Abstract 273: Phosphoinositide 3-Kinase γ Regulates Cardio-protective ERK by Kinase Independent Mechanism

Abstract

Phosphoinositide 3-kinase (PI3K) enzymes are critical in many cellular processes including survival. PI3Kγ, a member of the PI3K family activated by G-protein coupled receptor (GPCR), is known to be a critical player in activation of extracellular regulated kinase (ERK) signal transduction cascade, a cell survival pathway. However, the exact mechanism by which PI3Kγ plays a role in ERK activation is not clearly understood. Our studies show that PI3Kγ plays a crucial role in enhancing the tone of ERK activation as use of PI3K inhibitors reduced GPCR stimulated ERK phosphorylation in HEK293 cells. siRNA knockdown of PI3Kγ resulted in loss of ERK phosphorylation through GPCRs (β-adrenergic) as well as receptor tyrosine kinases. The role of PI3Kγ in ERK activation was further corroborated by loss of insulin stimulated ERK phosphorylation in PI3Kγ-knockout (KO) mouse embryonic fibroblasts (MEFs). Surprisingly, ERK activation in KO MEFs post-insulin stimulation was completely rescued by expression of kinase-dead PI3Kγ mutant in KO MEFs suggesting a kinase-independent role of PI3Kγ in regulating ERK function. Indepth mechanistic studies showed that PI3Kγ mediated activation of ERK by inhibiting ERK dephosphorylation following stimulation, thus stabilizing the ERK phosphorylation.
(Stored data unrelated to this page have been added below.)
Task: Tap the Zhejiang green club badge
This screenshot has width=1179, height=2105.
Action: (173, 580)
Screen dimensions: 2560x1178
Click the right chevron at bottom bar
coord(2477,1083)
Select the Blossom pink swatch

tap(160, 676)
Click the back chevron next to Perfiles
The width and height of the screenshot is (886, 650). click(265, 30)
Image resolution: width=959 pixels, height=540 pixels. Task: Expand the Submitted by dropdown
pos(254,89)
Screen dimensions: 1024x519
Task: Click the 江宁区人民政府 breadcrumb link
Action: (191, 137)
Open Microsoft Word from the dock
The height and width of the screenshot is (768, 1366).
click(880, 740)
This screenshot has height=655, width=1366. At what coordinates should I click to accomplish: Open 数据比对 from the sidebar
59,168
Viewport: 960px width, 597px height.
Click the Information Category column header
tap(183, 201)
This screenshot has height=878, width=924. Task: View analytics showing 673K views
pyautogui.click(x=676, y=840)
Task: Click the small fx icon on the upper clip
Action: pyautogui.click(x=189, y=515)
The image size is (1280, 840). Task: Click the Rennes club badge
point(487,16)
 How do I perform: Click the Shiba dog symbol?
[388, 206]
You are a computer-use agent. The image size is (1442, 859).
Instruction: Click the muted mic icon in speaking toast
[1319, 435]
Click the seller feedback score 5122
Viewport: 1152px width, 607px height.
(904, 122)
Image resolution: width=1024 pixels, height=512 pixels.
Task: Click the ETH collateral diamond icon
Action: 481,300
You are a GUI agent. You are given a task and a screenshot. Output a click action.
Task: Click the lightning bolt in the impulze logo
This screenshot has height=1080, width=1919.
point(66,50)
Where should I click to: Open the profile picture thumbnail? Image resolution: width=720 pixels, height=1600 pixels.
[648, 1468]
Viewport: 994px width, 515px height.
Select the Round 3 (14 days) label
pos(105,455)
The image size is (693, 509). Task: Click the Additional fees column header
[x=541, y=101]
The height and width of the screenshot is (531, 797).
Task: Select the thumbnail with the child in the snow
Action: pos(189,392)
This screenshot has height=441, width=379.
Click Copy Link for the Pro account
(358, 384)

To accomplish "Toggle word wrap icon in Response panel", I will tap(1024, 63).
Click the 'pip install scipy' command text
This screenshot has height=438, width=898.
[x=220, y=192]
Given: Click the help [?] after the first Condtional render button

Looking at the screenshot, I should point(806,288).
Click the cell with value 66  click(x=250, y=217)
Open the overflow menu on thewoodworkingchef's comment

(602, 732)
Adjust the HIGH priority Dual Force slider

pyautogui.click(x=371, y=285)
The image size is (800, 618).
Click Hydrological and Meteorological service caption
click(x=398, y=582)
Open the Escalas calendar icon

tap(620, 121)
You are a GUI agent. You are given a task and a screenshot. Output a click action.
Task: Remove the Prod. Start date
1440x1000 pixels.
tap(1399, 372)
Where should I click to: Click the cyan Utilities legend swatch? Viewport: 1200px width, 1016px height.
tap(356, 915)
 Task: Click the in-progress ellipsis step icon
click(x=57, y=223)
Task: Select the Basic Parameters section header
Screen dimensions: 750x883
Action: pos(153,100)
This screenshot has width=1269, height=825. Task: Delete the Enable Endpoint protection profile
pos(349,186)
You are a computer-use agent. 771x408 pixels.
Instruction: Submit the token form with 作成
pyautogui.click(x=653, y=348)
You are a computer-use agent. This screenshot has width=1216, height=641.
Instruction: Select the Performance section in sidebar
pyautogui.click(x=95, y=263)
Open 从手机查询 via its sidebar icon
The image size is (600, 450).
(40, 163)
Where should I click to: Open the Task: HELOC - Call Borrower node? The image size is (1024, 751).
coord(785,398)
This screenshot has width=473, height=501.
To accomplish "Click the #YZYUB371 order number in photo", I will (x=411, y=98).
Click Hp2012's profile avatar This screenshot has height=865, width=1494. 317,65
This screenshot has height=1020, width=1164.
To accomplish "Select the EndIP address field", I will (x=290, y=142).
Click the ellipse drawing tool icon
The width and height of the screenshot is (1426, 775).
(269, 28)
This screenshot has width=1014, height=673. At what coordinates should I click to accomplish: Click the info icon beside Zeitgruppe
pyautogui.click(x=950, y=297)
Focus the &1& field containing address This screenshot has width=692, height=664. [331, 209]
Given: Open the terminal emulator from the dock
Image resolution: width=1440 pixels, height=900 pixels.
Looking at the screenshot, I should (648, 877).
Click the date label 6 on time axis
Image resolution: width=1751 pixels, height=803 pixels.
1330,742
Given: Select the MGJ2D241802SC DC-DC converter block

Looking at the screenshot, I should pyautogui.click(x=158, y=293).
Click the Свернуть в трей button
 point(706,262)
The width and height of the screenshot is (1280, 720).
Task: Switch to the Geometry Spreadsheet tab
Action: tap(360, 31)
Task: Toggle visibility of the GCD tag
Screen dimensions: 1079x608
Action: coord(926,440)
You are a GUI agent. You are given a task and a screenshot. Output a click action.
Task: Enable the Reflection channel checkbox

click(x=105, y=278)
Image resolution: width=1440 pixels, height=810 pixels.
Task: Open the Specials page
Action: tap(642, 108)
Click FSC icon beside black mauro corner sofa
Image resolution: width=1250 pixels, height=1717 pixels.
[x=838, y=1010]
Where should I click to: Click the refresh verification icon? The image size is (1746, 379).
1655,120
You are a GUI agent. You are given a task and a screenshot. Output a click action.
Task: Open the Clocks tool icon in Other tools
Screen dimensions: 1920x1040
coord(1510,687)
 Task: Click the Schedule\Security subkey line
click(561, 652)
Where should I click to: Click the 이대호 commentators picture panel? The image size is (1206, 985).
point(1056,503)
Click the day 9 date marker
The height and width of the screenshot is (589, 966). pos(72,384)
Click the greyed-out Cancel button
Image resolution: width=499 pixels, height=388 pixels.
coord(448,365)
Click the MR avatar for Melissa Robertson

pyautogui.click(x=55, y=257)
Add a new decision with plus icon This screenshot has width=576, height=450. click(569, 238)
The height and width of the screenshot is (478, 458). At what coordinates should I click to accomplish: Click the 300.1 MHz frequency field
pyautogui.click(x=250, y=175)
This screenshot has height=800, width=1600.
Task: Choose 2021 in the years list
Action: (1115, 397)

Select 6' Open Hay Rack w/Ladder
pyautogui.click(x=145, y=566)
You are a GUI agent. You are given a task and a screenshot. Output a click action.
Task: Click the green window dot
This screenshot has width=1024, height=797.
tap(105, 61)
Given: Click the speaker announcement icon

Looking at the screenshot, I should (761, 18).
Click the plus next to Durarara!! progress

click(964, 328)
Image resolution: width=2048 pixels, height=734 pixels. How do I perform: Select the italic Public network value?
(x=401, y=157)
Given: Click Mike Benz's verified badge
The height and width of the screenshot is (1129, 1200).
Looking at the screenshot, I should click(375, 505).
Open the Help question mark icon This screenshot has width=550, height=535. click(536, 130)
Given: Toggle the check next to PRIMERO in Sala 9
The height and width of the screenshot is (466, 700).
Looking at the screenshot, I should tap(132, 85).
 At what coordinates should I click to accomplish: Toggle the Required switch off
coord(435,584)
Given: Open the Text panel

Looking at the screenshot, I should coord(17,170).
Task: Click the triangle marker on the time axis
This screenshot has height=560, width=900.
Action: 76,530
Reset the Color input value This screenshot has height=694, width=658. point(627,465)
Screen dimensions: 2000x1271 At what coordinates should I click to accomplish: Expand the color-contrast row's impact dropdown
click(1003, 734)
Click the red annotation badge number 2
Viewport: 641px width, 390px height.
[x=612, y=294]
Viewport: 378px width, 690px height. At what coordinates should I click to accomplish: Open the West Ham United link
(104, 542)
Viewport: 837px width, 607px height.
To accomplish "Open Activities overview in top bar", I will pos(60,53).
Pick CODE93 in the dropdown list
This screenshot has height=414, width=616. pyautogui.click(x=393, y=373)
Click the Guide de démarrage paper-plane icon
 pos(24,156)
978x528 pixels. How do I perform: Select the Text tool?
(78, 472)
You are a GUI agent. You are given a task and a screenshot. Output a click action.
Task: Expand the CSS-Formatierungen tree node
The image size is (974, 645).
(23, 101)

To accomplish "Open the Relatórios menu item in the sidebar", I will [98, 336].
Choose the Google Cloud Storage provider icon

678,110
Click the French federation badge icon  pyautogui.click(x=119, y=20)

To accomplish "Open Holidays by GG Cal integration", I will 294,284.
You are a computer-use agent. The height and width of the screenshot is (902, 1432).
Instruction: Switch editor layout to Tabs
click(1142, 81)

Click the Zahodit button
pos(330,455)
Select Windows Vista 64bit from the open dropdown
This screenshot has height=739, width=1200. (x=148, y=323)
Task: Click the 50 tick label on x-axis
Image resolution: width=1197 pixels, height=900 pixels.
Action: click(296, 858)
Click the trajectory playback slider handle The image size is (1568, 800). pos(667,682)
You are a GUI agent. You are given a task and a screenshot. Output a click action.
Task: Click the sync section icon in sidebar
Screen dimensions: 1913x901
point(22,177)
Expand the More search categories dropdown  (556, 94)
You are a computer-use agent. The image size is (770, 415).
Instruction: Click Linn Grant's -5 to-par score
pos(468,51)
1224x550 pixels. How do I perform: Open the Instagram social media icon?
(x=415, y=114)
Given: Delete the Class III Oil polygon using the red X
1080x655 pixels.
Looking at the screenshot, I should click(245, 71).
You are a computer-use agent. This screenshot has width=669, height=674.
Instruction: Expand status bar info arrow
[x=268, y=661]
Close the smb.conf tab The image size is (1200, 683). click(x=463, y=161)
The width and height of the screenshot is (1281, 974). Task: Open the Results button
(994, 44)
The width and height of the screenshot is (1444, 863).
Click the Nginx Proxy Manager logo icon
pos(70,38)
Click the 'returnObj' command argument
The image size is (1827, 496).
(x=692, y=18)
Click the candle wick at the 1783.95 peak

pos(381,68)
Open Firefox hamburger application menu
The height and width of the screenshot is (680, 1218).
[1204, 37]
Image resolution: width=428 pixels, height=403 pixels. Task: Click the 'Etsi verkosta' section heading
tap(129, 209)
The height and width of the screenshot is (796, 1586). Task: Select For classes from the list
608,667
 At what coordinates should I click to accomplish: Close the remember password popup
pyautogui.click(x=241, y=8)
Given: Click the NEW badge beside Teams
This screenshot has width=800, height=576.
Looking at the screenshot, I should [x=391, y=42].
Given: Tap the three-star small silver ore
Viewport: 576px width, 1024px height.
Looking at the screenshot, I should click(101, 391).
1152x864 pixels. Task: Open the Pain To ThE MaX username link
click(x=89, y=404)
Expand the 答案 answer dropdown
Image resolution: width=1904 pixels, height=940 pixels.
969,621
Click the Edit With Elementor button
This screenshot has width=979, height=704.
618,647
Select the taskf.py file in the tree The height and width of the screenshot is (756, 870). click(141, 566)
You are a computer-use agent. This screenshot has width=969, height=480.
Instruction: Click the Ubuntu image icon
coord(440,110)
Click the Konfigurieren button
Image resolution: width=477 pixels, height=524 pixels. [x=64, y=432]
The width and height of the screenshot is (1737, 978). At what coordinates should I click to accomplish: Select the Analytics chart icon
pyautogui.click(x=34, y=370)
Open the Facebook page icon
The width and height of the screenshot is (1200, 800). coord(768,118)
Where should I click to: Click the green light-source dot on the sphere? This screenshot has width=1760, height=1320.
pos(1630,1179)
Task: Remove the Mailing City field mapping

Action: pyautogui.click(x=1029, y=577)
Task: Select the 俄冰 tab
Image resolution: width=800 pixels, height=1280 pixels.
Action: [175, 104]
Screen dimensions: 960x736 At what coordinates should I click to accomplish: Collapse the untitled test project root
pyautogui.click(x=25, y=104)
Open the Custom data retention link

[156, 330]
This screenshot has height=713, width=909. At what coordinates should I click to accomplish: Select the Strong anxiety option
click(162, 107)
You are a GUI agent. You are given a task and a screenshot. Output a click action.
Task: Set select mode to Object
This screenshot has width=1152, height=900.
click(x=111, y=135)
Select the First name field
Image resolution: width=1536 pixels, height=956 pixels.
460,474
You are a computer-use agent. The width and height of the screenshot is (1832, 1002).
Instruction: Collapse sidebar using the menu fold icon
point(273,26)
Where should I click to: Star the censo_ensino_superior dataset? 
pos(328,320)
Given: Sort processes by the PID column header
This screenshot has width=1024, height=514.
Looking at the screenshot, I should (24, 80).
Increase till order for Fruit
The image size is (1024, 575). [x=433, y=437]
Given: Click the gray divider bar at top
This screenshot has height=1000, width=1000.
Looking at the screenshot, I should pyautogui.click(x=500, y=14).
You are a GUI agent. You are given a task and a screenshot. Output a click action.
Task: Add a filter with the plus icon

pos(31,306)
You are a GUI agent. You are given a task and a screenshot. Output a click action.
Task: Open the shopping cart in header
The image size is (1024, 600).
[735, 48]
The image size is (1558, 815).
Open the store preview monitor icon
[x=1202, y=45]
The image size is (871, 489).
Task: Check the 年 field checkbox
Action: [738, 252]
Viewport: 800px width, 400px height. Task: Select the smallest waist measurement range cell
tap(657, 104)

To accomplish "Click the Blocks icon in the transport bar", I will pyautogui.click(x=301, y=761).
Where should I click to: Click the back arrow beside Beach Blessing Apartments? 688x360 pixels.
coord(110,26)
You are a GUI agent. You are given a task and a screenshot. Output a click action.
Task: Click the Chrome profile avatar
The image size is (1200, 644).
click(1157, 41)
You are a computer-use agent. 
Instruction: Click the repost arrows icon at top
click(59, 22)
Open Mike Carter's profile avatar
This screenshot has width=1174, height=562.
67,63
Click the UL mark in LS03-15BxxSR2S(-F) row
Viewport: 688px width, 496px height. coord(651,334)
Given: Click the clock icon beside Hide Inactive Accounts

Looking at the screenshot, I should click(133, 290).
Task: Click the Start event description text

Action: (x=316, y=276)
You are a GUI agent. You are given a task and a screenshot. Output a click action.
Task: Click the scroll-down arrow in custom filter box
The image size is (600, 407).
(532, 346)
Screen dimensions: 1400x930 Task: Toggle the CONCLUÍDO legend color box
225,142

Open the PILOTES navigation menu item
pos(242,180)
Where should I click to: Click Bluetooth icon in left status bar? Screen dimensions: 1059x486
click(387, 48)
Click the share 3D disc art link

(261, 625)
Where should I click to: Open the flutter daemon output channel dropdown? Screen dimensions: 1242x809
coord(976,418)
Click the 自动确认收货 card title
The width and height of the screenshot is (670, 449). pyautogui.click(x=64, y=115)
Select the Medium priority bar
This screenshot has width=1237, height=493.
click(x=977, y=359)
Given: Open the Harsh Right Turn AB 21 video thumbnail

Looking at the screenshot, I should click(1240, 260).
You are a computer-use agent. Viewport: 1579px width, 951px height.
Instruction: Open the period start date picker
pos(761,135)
PI3Kγ physically disrupts the interaction between ERK and ERK dephosphorylating phosphatase PP2A as evidenced by increase in phosphatase association with ERK in KO MEFs. Consistent with this observation, ERK activation was completely abolished in KO MEFs following carvedilol suggesting an essential role for PI3Kγ in cardio-protective ERK activation pathway. In this context, it is known that transverse aortic constriction (TAC) in mice leads to increase in ERK activation in the hearts and is also associated with concurrent up-regulation of PI3Kγ suggesting a key role for kinase-independent function of PI3Kγ in activating and maintaining the ERK signaling cascade. These indepth cellular studies and observation from our TAC studies led us to believe that kinase-dependent function of PI3Kγ may contribute to pathology while kinase-independent function may be cardio-protective through inhibition of PP2A by PI3Kγ. This novel signaling mechanism by PI3Kγ will be presented.